It’s that time when the self-improvementniks among us resolve to make resolutions. Think about that word: re-solution. A chance to find new ways to do the right thing, and to do things right. A chance to reverse what you did not so well last year. A chance to make amends. A chance to change. A chance not to let bad things happen by chance, to assert your will to achieve, no matter how modest the victory. An effort to learn, and re-learn, from past mistakes.

It’s all, as they say, good. Or is it? Are resolutions really placebos? A form of self-foolery? A lazy cousin of “I think, therefore I am”? “I resolve, therefore I am a better person already!”

Come the dawn of a new year, less than half of Americans (40%) even bother to resolve anything. So reported Dan Diamond in a Jan. 1, 2013 article for Forbes Magazine (http://tinyurl.com/b423z2r). He cited research from the University of Scranton that “just 8% of people achieve their New Year’s goals.” For everyone else, resolve dissolves into a puddle of promise unfulfilled.

If you extrapolate the above stats, among all Americans, 3.2% of us make whole on resolutions. For a proud people who boast of “exceptionalism,” not very exceptional. It’s not even pedestrian. It’s pathetic (this writer included; oh, I make ’em with the best of ’em, and I try hard to keep ’em, and every so often come close, but a resolver’s work is never done.)

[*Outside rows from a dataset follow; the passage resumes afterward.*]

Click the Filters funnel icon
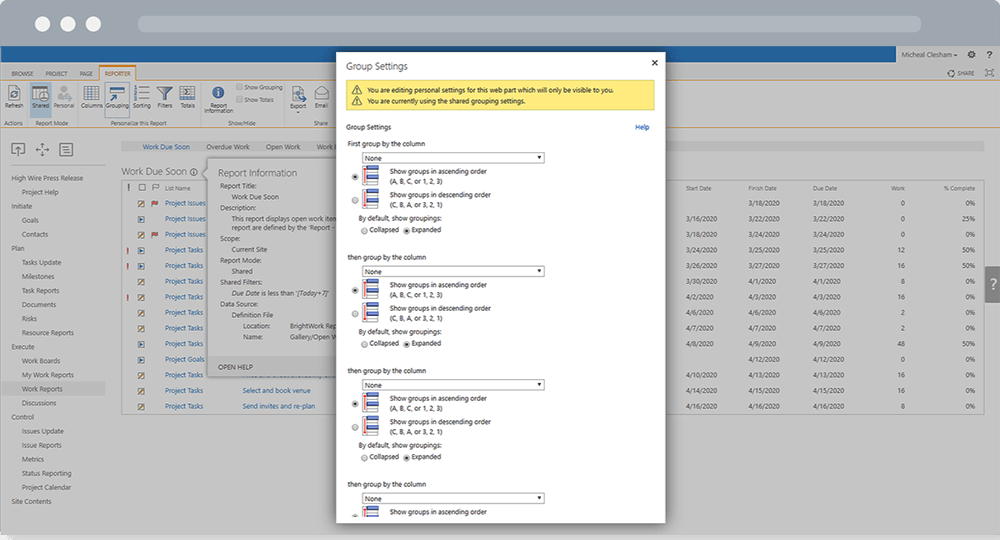 165,94
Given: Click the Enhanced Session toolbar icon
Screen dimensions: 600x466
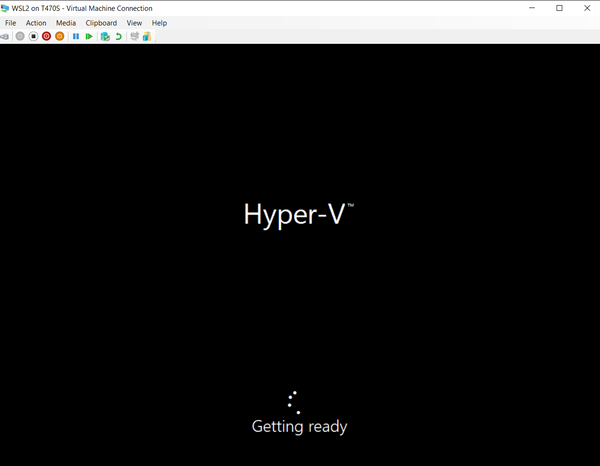Looking at the screenshot, I should [135, 37].
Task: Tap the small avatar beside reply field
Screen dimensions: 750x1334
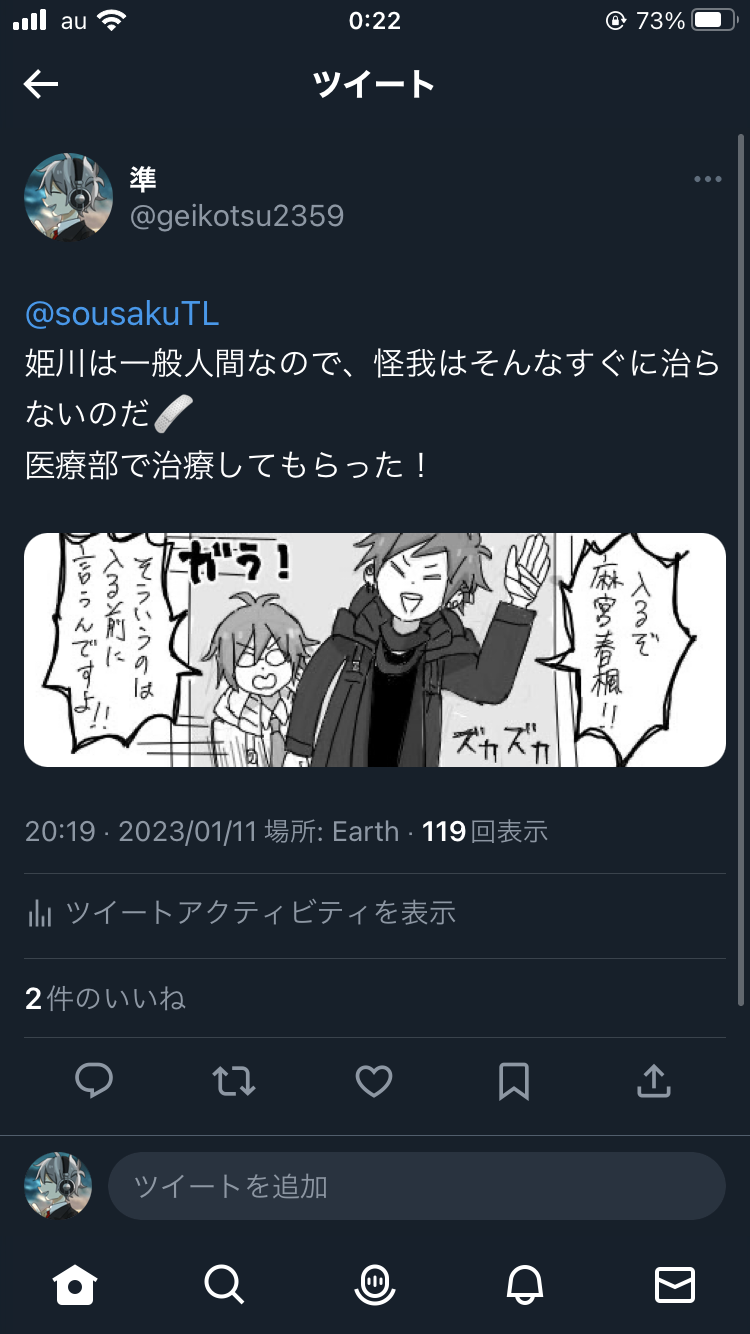Action: coord(58,1186)
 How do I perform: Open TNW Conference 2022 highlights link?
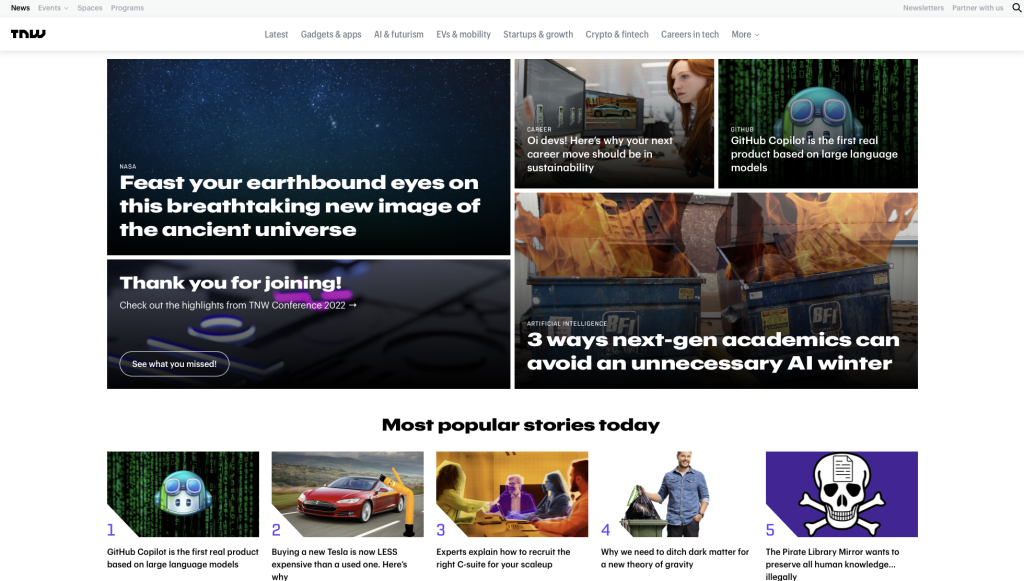point(238,305)
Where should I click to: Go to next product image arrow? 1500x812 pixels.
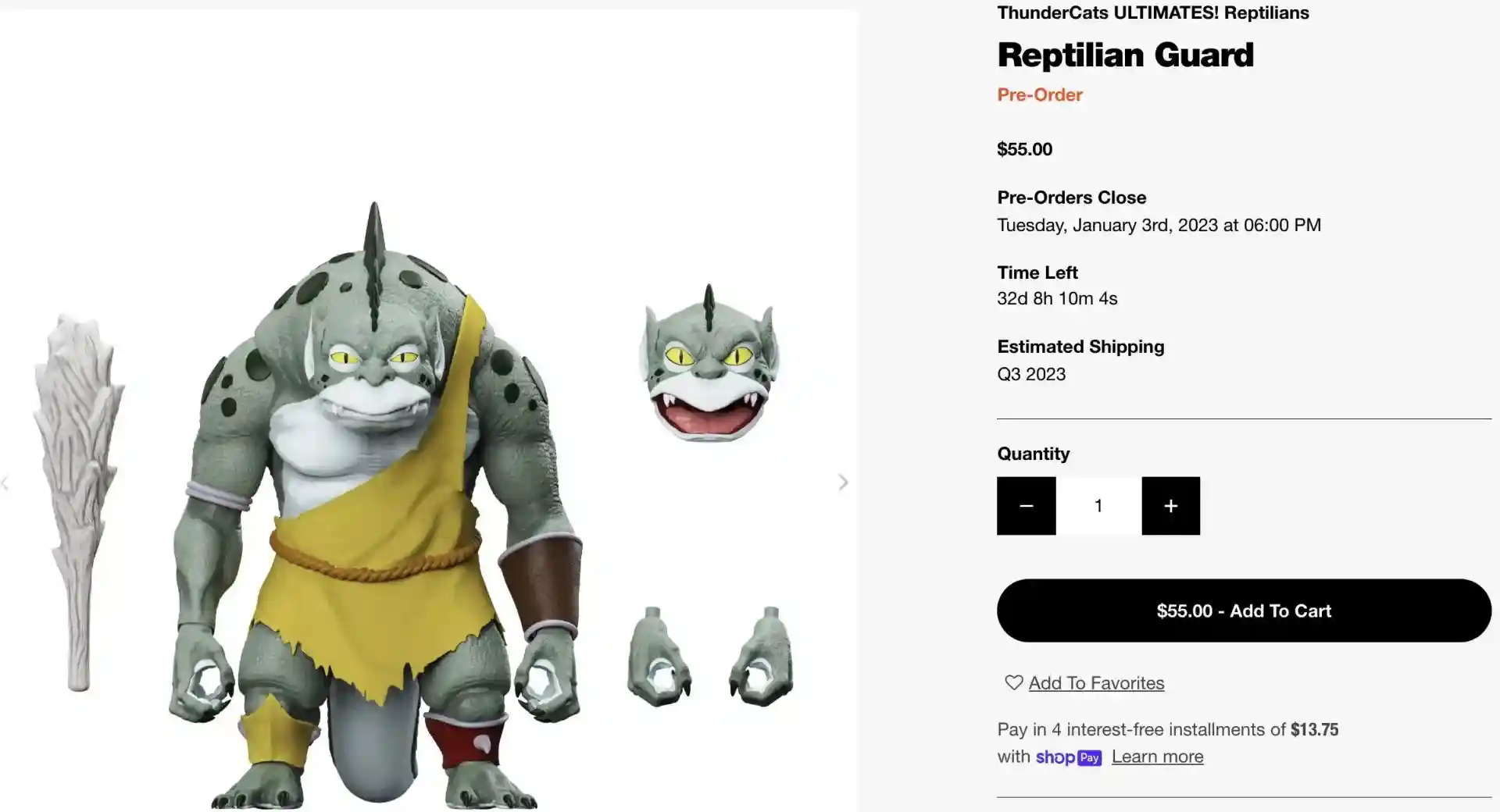pyautogui.click(x=843, y=483)
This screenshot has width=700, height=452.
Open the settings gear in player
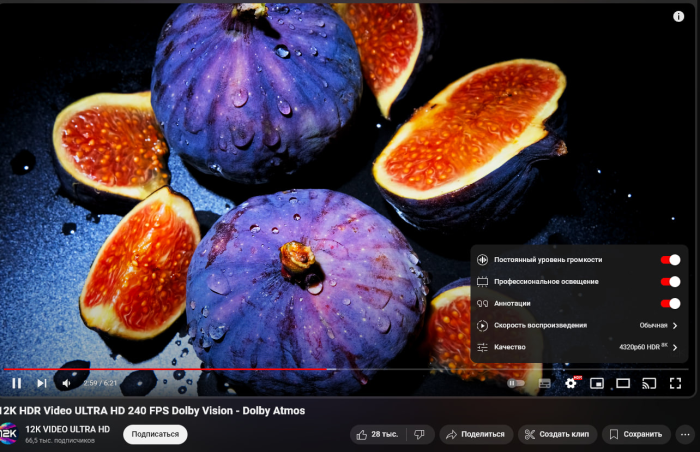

Why do some of us bother at all? It’s a feel-good exercise in semi-self-delusion. It’s playing the lottery of personal behavior: Maybe, just maybe, this will be the lucky once in a lunar eclipse that I actually keep a resolution not just one day, one week, one month, one season, but a complete year. Maybe.

For starters, get the luck out of here. Luck, as they say, is the residue of smart planning.

Keeping resolutions are less daunting if they are more commonplace. What are they but glorified goals. As time management mavens advise, setting goals should be done not just annually, but daily. Instead of over-arching resolutions that intimidate, set achievable goals each day that illuminate the path ahead.

If every day brings a resolution, every day may bring a revelation, every day may bring elation. Wouldn’t that be something? Far better, it would be THE thing that lifts our lives to the next level.